El muestreo fue llevado a cabo durante el período de sequía, (marzo, valores promedio mensual: precipitación 7.3 mm, evaporación 254.39 mm) y lluvias (julio, valores promedio mensual: precipitación 188.3 mm, evaporación 154.46 mm). La media anual de la temperatura del aire durante estos períodos varió de 32.7 a 22.4 °C, y la temperatura del suelo registrada en los primeros 10 cm de profundidad varió de 34.5 a 28.1 °C durante las temporadas de sequía y lluvia, respectivamente (Vizáes, 2004).

En el área objeto de estudio se seleccionaron dos sitios: la sabana nativa (8° 31' N, 62° 38' O), considerada como control, y una plantación de P. caribaea var. hondurensis de 29 años de edad (8° 39' N, 62° 38' O).

En cada una de ellas se demarcaron tres transeptos, a lo largo de los cuales se establecieron cinco puntos de muestreo.
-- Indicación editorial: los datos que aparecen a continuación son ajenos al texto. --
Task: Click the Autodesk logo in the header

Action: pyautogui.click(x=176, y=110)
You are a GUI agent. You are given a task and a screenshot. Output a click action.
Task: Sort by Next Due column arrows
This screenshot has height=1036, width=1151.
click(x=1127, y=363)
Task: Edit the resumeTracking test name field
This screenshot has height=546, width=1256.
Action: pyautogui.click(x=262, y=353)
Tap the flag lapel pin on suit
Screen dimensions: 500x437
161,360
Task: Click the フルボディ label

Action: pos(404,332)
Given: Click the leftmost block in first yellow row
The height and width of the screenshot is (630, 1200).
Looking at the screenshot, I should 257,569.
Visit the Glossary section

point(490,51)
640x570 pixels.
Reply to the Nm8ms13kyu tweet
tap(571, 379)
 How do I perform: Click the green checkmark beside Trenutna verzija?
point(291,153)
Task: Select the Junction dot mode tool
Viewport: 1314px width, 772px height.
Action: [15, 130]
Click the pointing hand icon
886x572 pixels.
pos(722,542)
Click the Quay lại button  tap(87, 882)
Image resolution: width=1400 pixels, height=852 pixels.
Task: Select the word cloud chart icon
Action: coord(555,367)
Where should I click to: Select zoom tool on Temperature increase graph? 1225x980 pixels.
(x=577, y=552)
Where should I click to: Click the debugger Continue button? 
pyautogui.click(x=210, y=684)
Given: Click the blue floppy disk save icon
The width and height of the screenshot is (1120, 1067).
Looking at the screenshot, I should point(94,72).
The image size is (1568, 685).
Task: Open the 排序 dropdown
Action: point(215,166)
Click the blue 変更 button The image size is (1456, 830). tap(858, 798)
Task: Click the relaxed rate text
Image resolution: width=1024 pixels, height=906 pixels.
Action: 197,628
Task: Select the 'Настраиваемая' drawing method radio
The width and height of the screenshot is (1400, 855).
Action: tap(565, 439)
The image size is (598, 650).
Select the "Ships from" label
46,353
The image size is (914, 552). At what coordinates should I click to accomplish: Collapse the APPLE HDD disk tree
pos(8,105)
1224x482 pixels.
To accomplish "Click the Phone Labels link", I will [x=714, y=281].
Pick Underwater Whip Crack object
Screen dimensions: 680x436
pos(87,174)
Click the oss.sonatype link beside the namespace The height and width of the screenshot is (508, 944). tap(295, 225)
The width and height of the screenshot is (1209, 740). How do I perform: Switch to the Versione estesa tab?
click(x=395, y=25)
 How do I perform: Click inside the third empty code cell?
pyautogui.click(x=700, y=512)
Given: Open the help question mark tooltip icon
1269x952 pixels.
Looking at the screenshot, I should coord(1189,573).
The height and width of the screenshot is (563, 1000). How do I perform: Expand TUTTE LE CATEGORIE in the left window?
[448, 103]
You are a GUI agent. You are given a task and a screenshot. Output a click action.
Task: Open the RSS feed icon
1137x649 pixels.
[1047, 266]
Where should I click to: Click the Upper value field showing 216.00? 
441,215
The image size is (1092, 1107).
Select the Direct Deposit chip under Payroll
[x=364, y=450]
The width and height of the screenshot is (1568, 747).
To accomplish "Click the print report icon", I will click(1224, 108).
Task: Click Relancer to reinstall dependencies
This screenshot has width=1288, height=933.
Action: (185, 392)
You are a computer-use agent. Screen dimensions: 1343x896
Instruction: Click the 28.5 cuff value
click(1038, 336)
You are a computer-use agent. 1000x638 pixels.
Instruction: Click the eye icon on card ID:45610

En cada punto se tomaron muestras por triplicado, las cuales se homogenizaron para formar tres muestras compuestas por transepto. Las muestras de suelo fueron recolectadas con un barreno a una profundidad de 0-10 cm. La hojarasca del piso del bosque fue removida previo al muestreo. Las muestras fueron colocadas en bolsas plásticas, transferidas al laboratorio, tamizadas (2 mm) y almacenadas a 4 °C hasta su análisis.

Análisis físico y químico del suelo

El contenido de humedad fue determinado mediante un analizador de humedad y el pH del suelo se estimó en agua (1:5). El C orgánico total se estimó por el método de oxidación del dicromato de Walkey-Black (Anderson e Ingram, 1993), el N total por el método de Kjeldahl (Bremner, 1965) y la concentración de P total por el método colorimétrico del azul de molibdeno (Murphy y Riley, 1962) depués de un digestión nítrico-perclórica.

Biomasa microbiana

El Cmic y el Nmic se determinaron por el método de la fumigación-extracción (Sparling y West, 1988). Triplicados de 20 g de suelo a humedad de campo fueron estabilizados por cinco días, posteriormente fumigada con cloroformo libre de alcohol (Jenkinson y Polwson, 1976) e incubados por 24 h. Los controles permanecieron sin fumigar. Una vez evacuado el cloroformo las muestras se sometieron a extracción con 100 mL de K₂SO₄ 0.5 M.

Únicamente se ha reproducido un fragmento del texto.